Od: "cbnet" <c...@n...pl>
Pokaż wszystkie nagłówki
Ender, daruj sobie.
Tzn wymyślanie racjonalnych uzasadnień na poparcie działań za którymi
stoi twoja niechęć do sytuacji wymagających zbytniego zaangażowania
emocjonalnego.
Notabene: szkoda trochę twojej inteligencji na coś takiego. ;)
--
CB
Użytkownik "Ender" <e...@n...net> napisał w wiadomości
news:hobeov$7m5$1@news.onet.pl...
To nie do końca w tym przypadku byłoby tak.
Nasi rodzice wpajali nam, że jak kogoś stać, to pracę powinien opłacić
zgodnie z jej wartością, a nie stawkami w regionie.
Dlatego np. staram się prywatnie chodzić do lekarza,
nawet jak rodzinny wypisuje mi skierowanie.
Podobnie w restauracji.
Moja tż była wielką przeciwniczką dawania napiwków, zwłaszcza jak
obsługa czasem była słaba.
Nigdy wcześniej jej się raczej chyba nie przelewało i uważała to za
stratę pieniędzy.
No bo jest stratą.
Ale płacę napiwki, bo mnie po prostu stać.

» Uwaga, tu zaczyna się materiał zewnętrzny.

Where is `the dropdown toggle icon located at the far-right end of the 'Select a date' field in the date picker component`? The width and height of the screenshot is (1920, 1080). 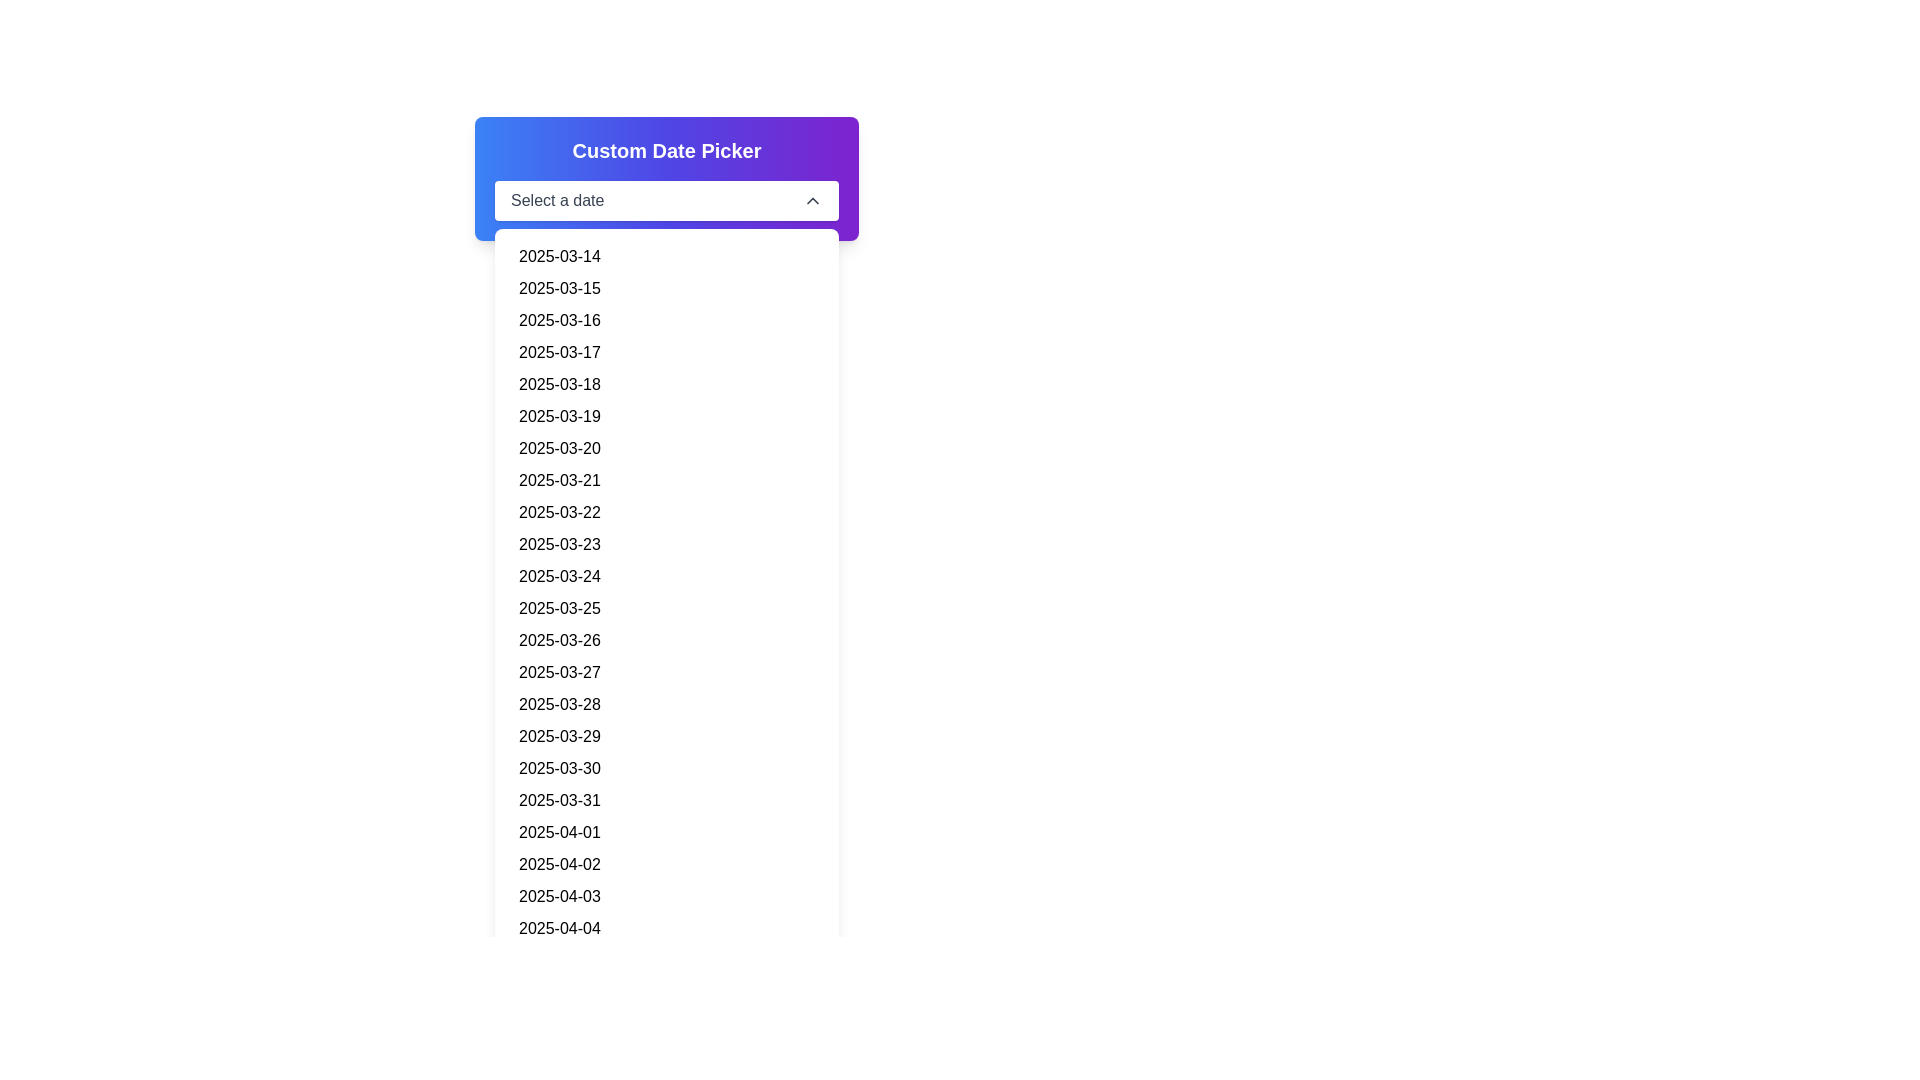 the dropdown toggle icon located at the far-right end of the 'Select a date' field in the date picker component is located at coordinates (812, 200).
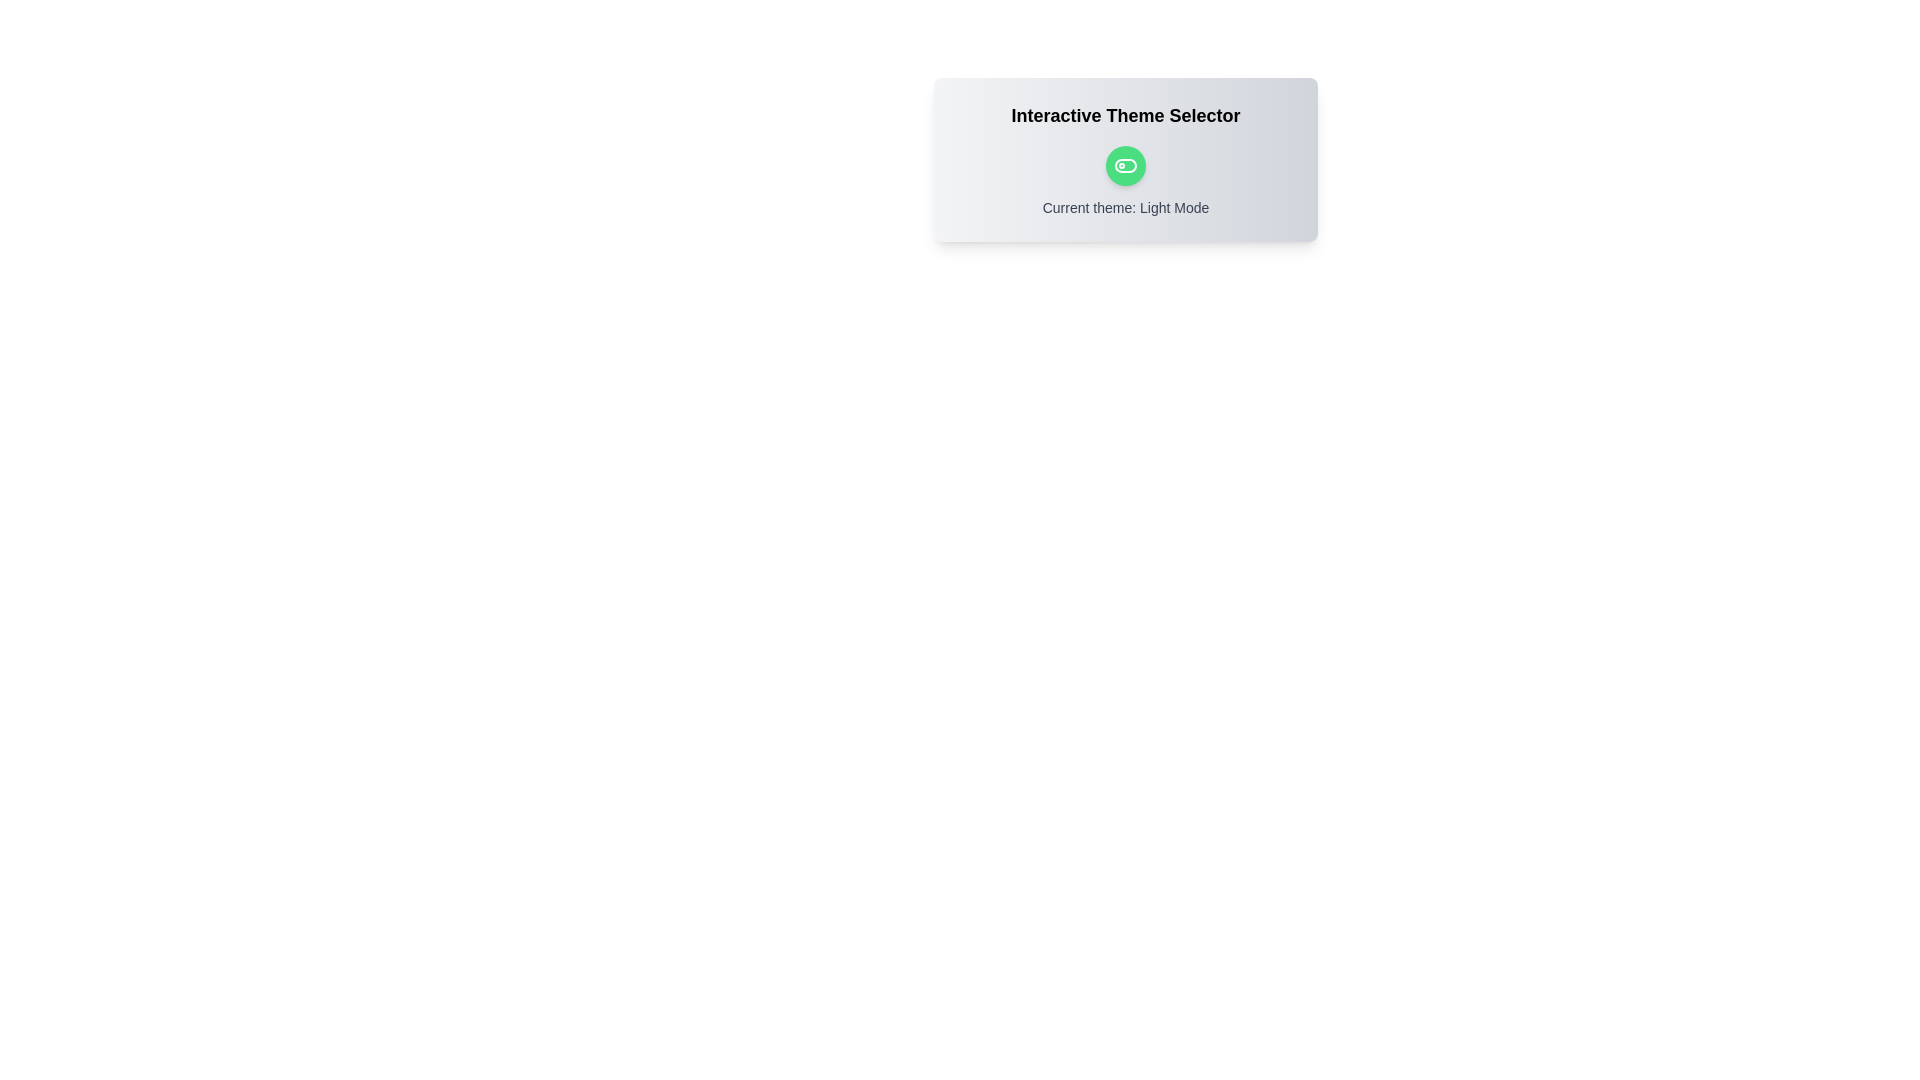  What do you see at coordinates (1126, 164) in the screenshot?
I see `the toggle switch that is centrally located in a green circular background, positioned below the title 'Interactive Theme Selector' and above the subtitle 'Current theme: Light Mode'` at bounding box center [1126, 164].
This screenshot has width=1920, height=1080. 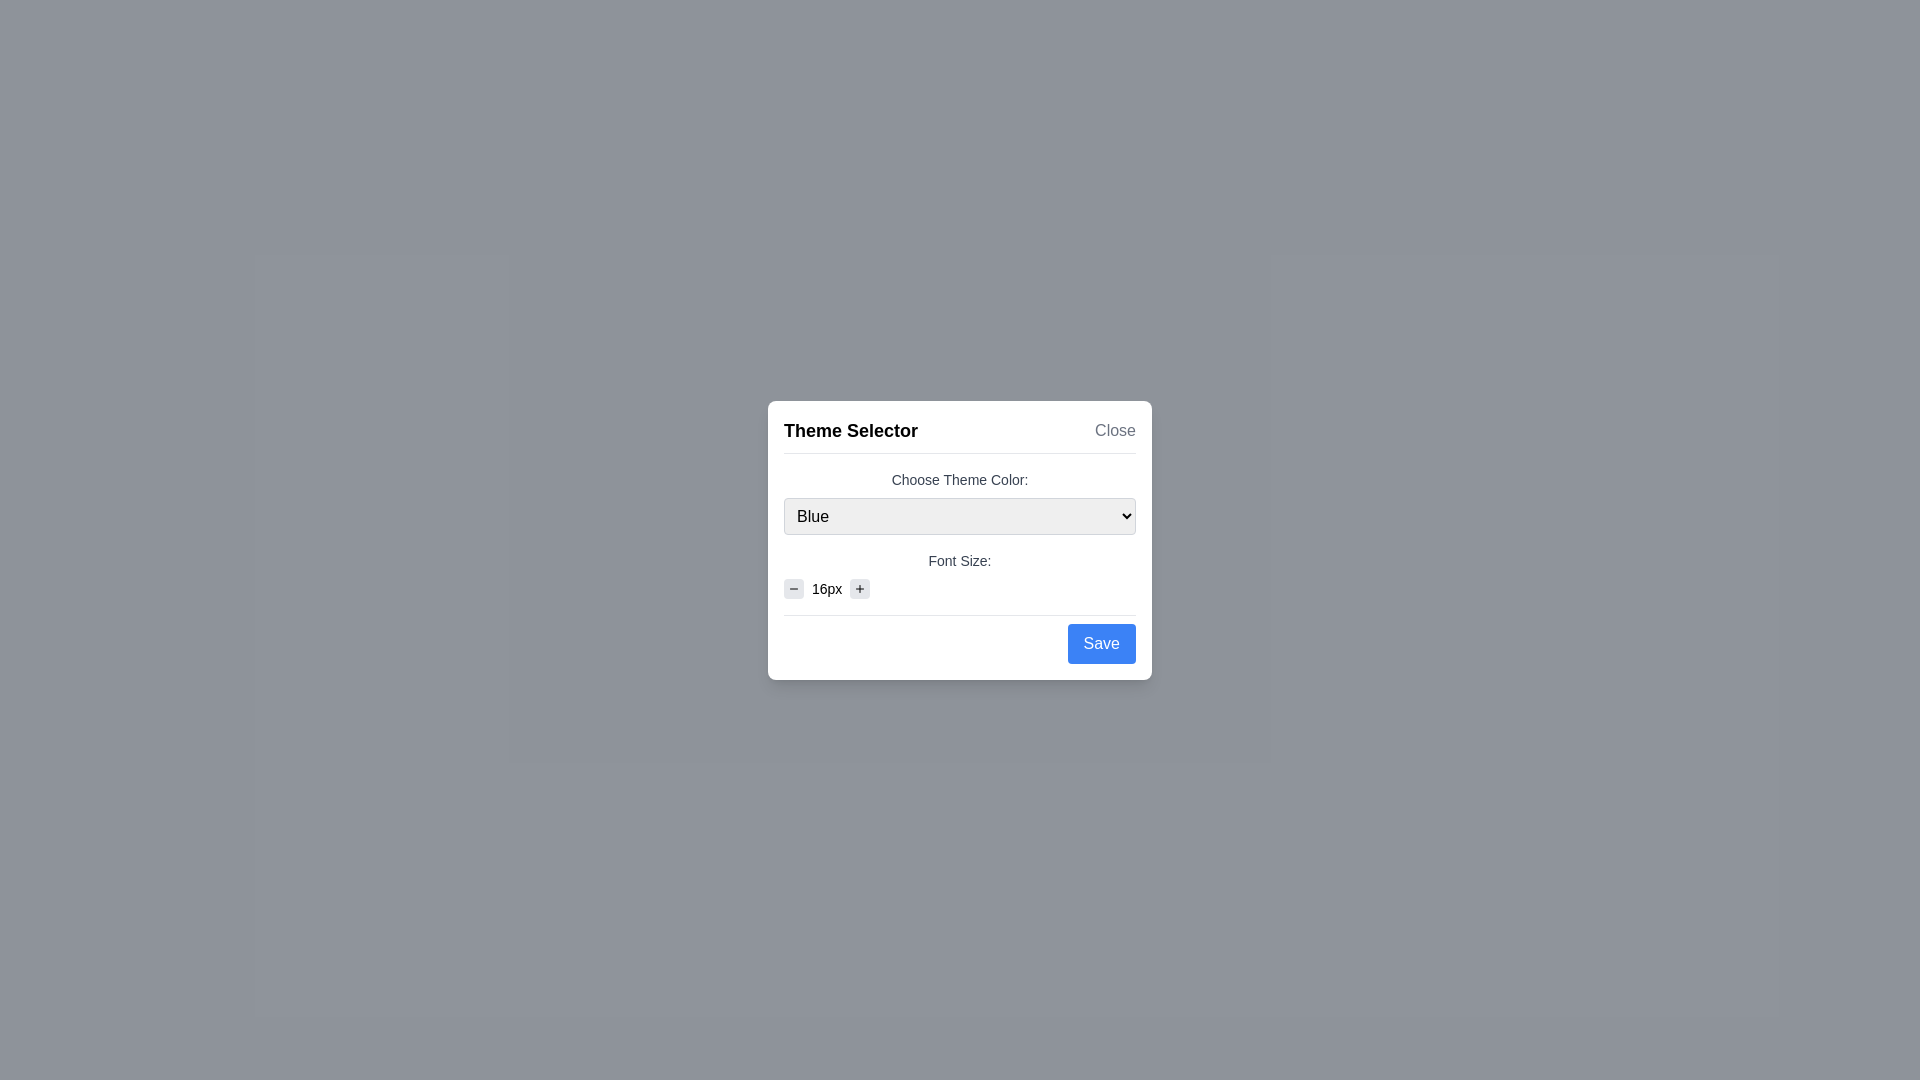 I want to click on the Text Label that displays the current font size value, positioned between the minus button and the plus button, so click(x=827, y=587).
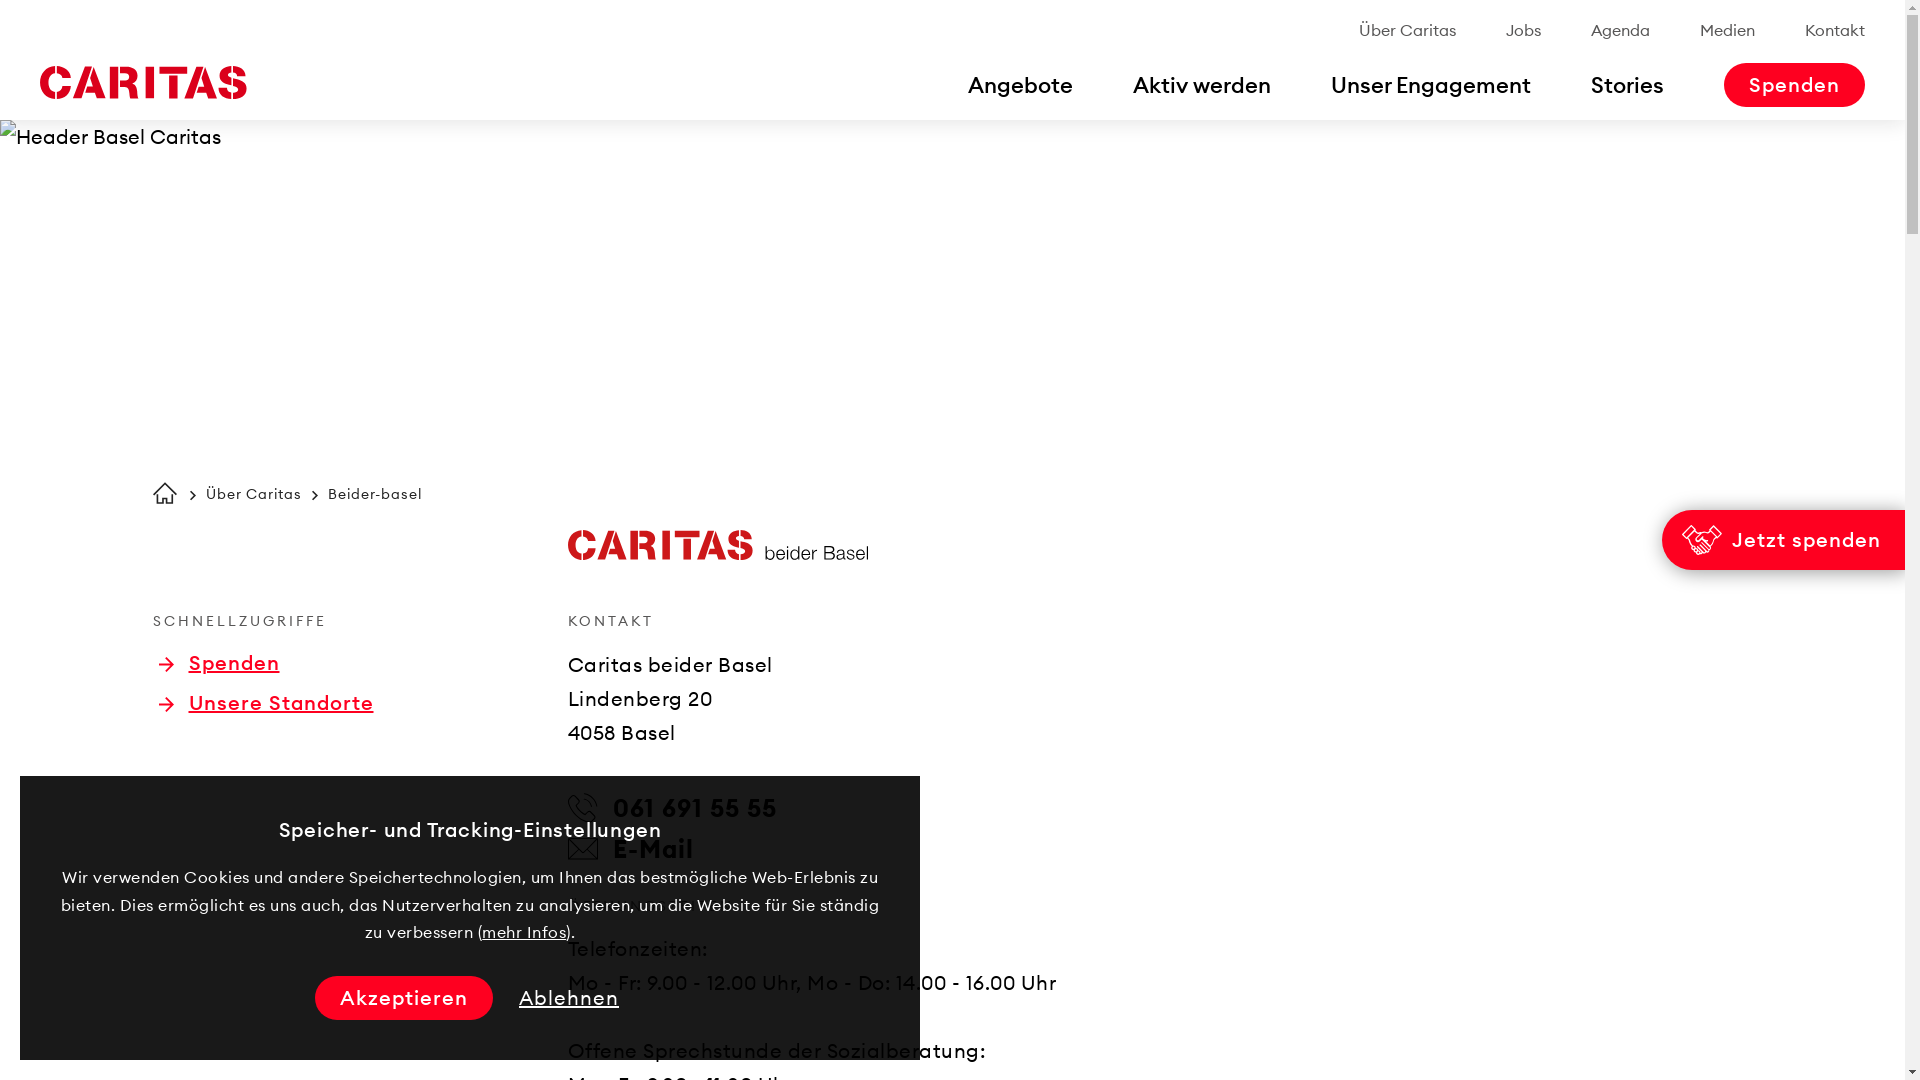 This screenshot has height=1080, width=1920. What do you see at coordinates (523, 932) in the screenshot?
I see `'mehr Infos'` at bounding box center [523, 932].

Może to trochę trywialne przykłady, ale stać mnie czasem na pewien gest,
w granicach rozsądku i możliwości oczywiście i lubię taki gest u innych.
Dlatego prędzej dałbym dziecku tą kasę i powiedział: jest twoja, wydaj
na co chcesz - możesz na religię.
Nie ukrywam, że z wyboru religii byłbym bardziej zadowolony, ale chyba
starałbym się niczego nie sugerować.